Re: Scanning and Dust Spots
Peter said:
I am just about being fed up with removing dust spots manually with PS for my scanned negatives. Could the digital darkroom gurus help me? I am using Dimage Scan Dual IV and its dust brush is next to useless. Short of buying a new scanner with ICE, is there a physical method to remove some of the dust spots on the negatives before scanning?
You didn't say what type of film you're scanning, but note that
none of the ICE-type tools work with conventional black-and-white film!
The reason for that is that these tools use an infrared scan to distinguish between dust and actual details in the image. Chromogenic films (color films and b&w films that go through color-negative processing) form their images with clouds of dyes that are mostly transparent to infrared, while actual dust blocks infrared -- so, it's easy for the scanner to tell them apart.
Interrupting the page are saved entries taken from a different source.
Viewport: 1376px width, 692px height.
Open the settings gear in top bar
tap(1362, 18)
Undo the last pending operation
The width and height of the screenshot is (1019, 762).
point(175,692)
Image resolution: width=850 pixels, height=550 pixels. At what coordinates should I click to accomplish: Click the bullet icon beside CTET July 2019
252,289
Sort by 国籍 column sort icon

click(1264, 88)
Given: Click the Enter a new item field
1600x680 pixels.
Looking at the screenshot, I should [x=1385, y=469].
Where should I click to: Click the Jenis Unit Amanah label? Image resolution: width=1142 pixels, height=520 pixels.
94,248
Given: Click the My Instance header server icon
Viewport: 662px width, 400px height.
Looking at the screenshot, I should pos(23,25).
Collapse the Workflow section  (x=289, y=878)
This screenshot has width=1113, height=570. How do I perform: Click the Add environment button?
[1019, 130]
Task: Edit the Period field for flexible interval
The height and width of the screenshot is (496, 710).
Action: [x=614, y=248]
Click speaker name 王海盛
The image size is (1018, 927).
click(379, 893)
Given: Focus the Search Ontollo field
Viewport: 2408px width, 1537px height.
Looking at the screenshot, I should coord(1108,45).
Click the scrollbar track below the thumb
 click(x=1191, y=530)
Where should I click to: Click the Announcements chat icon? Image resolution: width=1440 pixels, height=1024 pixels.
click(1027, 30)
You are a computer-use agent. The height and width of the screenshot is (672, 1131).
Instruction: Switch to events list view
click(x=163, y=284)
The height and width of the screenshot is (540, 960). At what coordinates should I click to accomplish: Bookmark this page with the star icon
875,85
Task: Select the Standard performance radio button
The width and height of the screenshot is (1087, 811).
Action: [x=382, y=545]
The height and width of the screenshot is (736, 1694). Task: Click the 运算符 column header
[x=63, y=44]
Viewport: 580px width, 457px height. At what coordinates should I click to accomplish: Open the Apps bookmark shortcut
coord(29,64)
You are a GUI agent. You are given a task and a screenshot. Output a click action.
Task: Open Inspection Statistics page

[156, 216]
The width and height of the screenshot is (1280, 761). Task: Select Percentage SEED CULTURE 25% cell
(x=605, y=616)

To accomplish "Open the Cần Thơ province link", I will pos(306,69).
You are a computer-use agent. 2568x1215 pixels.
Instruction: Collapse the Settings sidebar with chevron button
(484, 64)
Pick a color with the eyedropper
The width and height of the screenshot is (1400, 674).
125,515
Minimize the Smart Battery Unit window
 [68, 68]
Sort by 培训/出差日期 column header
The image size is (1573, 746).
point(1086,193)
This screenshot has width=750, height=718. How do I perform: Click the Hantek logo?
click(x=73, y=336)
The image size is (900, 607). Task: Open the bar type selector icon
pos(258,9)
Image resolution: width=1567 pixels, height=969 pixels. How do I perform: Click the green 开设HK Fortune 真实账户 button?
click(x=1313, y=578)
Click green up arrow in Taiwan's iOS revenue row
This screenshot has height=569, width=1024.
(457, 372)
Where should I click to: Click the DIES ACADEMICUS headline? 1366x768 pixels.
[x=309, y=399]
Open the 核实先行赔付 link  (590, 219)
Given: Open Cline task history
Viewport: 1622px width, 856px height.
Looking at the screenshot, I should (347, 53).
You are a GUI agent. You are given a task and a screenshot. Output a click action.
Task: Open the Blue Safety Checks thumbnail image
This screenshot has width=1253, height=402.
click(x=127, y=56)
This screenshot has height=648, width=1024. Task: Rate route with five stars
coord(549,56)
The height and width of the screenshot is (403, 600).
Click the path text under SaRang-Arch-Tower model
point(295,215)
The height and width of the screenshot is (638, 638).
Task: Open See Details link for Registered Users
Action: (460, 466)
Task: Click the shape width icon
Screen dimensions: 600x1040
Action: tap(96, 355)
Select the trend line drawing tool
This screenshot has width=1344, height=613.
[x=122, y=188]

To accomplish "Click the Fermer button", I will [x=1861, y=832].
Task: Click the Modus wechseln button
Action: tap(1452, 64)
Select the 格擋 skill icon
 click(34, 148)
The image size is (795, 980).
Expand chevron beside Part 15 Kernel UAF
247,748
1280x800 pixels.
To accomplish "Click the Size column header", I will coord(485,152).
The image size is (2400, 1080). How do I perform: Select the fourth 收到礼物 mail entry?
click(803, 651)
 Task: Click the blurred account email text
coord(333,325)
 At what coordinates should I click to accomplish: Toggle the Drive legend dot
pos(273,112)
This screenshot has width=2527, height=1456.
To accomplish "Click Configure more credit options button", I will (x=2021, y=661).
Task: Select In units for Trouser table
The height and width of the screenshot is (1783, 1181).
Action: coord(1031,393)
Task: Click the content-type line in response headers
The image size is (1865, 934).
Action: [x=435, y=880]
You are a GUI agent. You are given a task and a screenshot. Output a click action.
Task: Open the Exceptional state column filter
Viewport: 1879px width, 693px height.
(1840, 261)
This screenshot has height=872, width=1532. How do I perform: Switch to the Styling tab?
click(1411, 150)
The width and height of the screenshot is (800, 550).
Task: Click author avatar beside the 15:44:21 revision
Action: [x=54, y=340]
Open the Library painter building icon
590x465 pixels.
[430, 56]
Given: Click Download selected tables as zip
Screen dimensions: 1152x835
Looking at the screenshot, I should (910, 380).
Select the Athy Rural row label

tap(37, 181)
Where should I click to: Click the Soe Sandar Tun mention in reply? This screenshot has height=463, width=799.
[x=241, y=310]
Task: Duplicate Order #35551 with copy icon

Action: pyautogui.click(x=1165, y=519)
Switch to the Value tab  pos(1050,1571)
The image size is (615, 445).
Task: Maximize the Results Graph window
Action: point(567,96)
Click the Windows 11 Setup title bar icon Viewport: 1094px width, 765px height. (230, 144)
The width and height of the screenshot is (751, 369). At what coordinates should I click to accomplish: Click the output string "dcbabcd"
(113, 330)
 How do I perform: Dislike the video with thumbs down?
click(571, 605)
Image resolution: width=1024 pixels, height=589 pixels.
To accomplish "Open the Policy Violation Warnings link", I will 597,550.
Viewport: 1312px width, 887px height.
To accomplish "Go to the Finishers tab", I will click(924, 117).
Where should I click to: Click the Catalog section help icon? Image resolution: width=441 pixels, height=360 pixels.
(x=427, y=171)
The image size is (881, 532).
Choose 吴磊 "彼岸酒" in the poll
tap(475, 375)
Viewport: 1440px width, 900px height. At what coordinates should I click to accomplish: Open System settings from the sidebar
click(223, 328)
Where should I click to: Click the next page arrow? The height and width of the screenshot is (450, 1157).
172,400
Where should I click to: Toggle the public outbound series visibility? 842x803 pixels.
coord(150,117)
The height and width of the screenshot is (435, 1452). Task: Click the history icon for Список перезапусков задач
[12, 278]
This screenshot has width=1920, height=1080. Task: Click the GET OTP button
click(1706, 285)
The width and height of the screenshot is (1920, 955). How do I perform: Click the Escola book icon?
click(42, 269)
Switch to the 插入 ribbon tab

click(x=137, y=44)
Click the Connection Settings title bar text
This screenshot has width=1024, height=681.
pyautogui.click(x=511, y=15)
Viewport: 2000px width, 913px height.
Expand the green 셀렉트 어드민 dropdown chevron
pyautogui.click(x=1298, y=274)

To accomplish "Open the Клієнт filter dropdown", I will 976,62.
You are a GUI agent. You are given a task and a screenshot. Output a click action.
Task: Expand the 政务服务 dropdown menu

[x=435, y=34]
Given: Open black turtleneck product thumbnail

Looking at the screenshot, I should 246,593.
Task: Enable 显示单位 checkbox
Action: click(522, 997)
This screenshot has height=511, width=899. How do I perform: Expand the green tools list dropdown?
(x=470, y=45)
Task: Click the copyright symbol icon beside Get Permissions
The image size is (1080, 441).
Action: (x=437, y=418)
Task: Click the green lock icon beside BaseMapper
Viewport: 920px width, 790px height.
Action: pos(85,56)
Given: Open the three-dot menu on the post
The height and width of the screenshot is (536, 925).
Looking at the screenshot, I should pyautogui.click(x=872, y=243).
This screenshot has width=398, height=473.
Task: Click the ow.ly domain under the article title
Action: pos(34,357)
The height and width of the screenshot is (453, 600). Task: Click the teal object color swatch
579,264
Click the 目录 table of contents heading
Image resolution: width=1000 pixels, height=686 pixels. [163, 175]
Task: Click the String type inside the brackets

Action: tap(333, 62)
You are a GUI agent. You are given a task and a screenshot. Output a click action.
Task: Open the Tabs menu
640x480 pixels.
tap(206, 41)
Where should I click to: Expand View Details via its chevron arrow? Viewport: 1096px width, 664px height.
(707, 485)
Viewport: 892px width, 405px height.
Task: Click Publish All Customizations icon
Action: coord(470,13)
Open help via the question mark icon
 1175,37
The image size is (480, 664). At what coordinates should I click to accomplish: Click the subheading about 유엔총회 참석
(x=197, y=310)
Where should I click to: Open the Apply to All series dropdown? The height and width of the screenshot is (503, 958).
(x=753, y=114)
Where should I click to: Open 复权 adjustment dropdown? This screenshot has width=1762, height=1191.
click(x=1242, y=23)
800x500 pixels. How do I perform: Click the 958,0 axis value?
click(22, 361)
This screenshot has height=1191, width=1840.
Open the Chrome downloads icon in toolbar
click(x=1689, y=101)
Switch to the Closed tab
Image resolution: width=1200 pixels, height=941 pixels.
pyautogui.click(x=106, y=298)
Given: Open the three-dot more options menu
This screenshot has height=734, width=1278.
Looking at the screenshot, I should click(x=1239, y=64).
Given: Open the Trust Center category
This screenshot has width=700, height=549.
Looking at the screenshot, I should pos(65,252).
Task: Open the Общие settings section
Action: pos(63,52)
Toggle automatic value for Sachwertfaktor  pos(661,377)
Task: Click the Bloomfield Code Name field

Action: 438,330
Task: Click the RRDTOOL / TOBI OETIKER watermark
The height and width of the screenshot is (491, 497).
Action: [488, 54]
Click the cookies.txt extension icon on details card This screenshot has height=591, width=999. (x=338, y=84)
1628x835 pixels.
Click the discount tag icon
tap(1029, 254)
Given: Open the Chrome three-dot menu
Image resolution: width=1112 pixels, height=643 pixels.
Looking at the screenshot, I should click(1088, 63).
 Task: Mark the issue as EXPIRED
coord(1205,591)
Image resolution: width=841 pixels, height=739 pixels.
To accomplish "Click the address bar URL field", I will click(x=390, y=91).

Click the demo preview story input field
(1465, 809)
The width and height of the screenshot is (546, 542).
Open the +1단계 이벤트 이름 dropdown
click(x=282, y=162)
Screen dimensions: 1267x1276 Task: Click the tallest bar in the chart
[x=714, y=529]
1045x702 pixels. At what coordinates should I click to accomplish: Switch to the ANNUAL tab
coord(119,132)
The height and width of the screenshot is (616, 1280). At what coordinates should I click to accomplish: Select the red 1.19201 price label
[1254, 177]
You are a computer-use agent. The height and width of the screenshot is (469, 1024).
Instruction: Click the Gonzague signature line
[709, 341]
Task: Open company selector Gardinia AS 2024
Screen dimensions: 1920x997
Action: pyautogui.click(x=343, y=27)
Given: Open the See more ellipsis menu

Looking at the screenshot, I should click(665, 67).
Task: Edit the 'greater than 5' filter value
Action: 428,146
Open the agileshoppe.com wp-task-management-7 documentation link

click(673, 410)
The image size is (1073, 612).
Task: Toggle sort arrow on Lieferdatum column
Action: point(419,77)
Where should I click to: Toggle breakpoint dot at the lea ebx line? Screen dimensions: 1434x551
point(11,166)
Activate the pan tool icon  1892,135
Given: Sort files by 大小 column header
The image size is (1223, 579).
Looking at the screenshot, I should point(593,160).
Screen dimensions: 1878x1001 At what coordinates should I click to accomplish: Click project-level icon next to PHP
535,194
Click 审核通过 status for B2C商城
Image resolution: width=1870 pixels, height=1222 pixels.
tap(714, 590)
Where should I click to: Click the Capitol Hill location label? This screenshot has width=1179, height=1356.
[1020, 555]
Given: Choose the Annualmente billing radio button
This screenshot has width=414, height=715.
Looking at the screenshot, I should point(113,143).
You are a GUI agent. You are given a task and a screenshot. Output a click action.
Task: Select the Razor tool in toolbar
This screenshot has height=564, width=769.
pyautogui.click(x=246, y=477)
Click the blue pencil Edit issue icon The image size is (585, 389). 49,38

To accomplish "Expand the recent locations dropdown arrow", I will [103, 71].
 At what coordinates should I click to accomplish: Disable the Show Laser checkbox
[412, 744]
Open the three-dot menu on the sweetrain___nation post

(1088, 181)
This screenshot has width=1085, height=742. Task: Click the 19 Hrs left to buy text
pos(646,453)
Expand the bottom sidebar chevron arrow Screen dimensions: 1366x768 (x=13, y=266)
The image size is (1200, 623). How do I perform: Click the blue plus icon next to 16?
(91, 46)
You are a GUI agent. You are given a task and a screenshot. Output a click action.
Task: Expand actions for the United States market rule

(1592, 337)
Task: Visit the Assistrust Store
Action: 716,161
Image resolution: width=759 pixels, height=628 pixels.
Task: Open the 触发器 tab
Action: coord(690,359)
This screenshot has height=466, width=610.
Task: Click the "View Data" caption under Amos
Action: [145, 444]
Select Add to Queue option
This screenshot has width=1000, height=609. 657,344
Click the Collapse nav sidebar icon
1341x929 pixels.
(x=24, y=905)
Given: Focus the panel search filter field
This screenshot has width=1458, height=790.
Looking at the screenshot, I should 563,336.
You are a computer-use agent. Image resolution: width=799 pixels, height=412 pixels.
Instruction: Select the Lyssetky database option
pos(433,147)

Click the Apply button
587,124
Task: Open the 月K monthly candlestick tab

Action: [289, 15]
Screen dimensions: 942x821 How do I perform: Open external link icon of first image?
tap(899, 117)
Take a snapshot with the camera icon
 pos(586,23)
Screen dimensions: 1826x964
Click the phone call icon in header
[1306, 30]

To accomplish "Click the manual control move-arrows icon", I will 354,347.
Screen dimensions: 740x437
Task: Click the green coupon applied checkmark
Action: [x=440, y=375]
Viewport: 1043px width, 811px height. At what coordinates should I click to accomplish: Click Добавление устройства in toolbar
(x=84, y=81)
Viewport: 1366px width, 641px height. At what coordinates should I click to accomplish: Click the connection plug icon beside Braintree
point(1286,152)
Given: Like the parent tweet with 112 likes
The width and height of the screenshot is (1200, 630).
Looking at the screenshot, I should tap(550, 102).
Traditional b&w film, on the other hand, forms its image from metallic compounds that are almost completely infrared-opaque -- so there's no way for the scanner to tell whether that little black fleck is a dust speck or an important highlight area in your negative.
Having said all that, here's what I do:
-- I process my own b&w film whenever possible. Good labs are pretty careful about cleanliness, but I can be even
more careful when I do it myself.
-- I try to scan the film as soon as possible after it's fully dry... the less time you wait, the less time for it to attract dust, have handling accidents, etc.
-- After loading the film strip into the scanner holder, I hold it at an angle under a desk lamp so the light shines across it. I examine both sides this way for dust, and then blast off any specks I see with canned air.
Even so, I still get some dust specks on my scans. In my experience, the best way to get rid of them is to select them and then run Photoshop's "Dust and Scratches" filter (under the Noise filters.) By adjusting the filter's two sliders, you usually can find a setting that will blot out the dust but preserve the area's grain structure.
Generally you can use the same slider settings for all scans from the same type of film, so I have saved custom actions with the settings I like best for Tri-X, Plus-X, P3200, etc. This lets me exterminate dust pretty quickly by scrolling around the whole scan at actual-pixel size, circling any dust specks with the lasso, then hitting the F-key I've defined for that film's Dust and Scratches settings.
It's still a bit tedious, though, and it still annoys me that dust specks that are gracefully suppressed by my enlarger's diffusion head are enhanced so luridly by my scanner!